**Aufgabe 1**:
Womit hat der Verfasser laut Forenbeitrag bereits versucht, die Balken zu bewegen, und was war das Ergebnis?
**Aufgabe 2**:
Aktualisiere die Stelle im Forenbeitrag, die mit „## mankingwwe (26.“ beginnt und mit „runter steuern kann.“ endet, indem du „Spielfeld“ durch „Spielbrett“ ersetzt, und gib sie wieder.

# bewegen eines Objektes



## mankingwwe (26. Mai 2015)

Ich habe folgendes Spielfeld --> siehe Bild im Anhang.

Ich will nun, dass man diese zwei Balken hoch und runter steuern kann.
Jedoch weiß ich nicht genau, wie ich das anstellen kann. Habe schon was von einem KeyListener gelesen, aber wie soll ich denn den nun nutzen? Soll ich schreiben, dass er die Koordinaten A_Y und B_Y ändern soll, wenn ich eine der Pfeiltasten drücke? 

[Java] protected void paintComponent( Graphics g){
    int ha = A_Y;
    int hb = B_Y; 

    g.drawRect(20,20,50,150);  
    g.drawRect(1600,20,50,A_Y);
    g.fillRect(1600,20,50,B_Y);
    g.fillRect(20,20,50,150);
  }

 [/Java]

Habe das mal mit einem Button versucht, jedoch aktualisiert sich die Zeichnung nicht.
Wäre sehr dankbar, wenn jemand die Zeit finden würde, mal einen der Balken , so zu verändern, dass ich ihn auf der y-Achse hoch und runter schieben kann.

[Java]package game;
import javax.swing.*;
import java.util.*;
import java.applet.*;
import java.awt.event.*;
import java.awt.*;

public class Spiel extends JPanel 
{
  JFrame fenster;

  int A_Y = 150; // Höhenregler Spieler A
  int B_Y = 150; // Höhenregler Spieler B


  Spiel()

**Gegebenes Material**:

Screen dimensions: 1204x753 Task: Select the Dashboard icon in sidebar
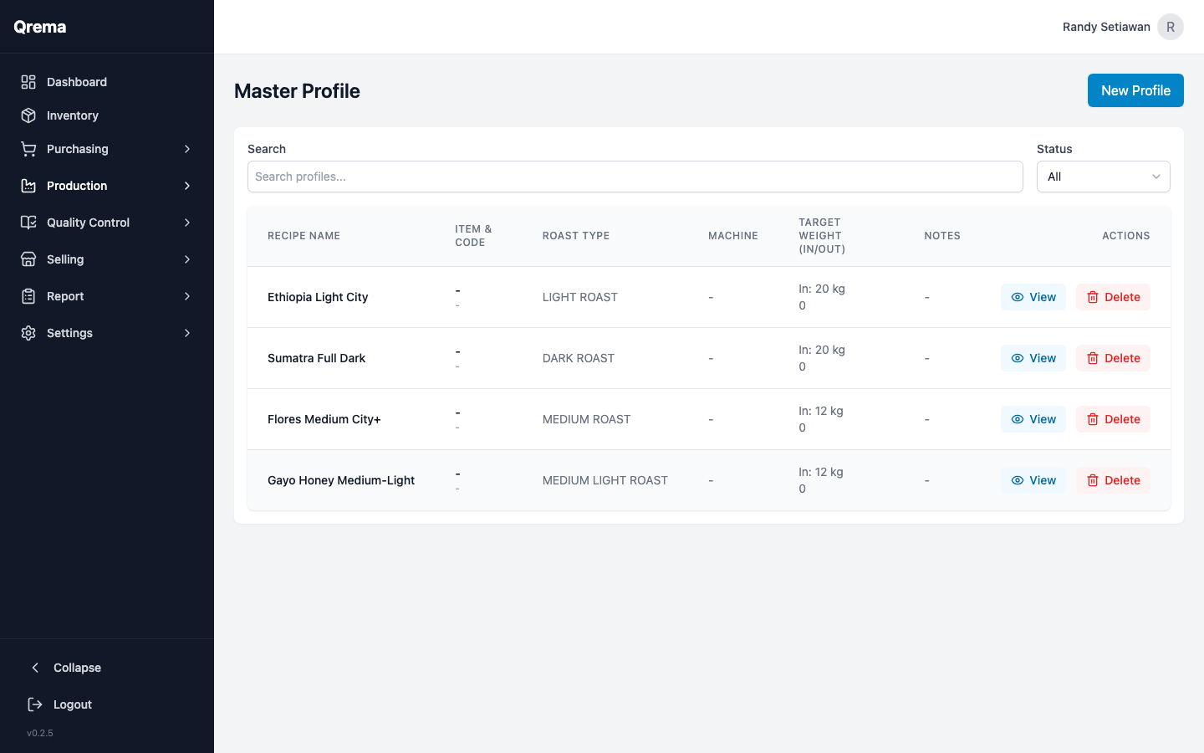pyautogui.click(x=28, y=81)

**Lösung 1**:
Mit einem Button, doch die Zeichnung aktualisierte sich nicht.

**Lösung 2**:
## mankingwwe (26. Mai 2015)

Ich habe folgendes Spielbrett --> siehe Bild im Anhang.

Ich will nun, dass man diese zwei Balken hoch und runter steuern kann.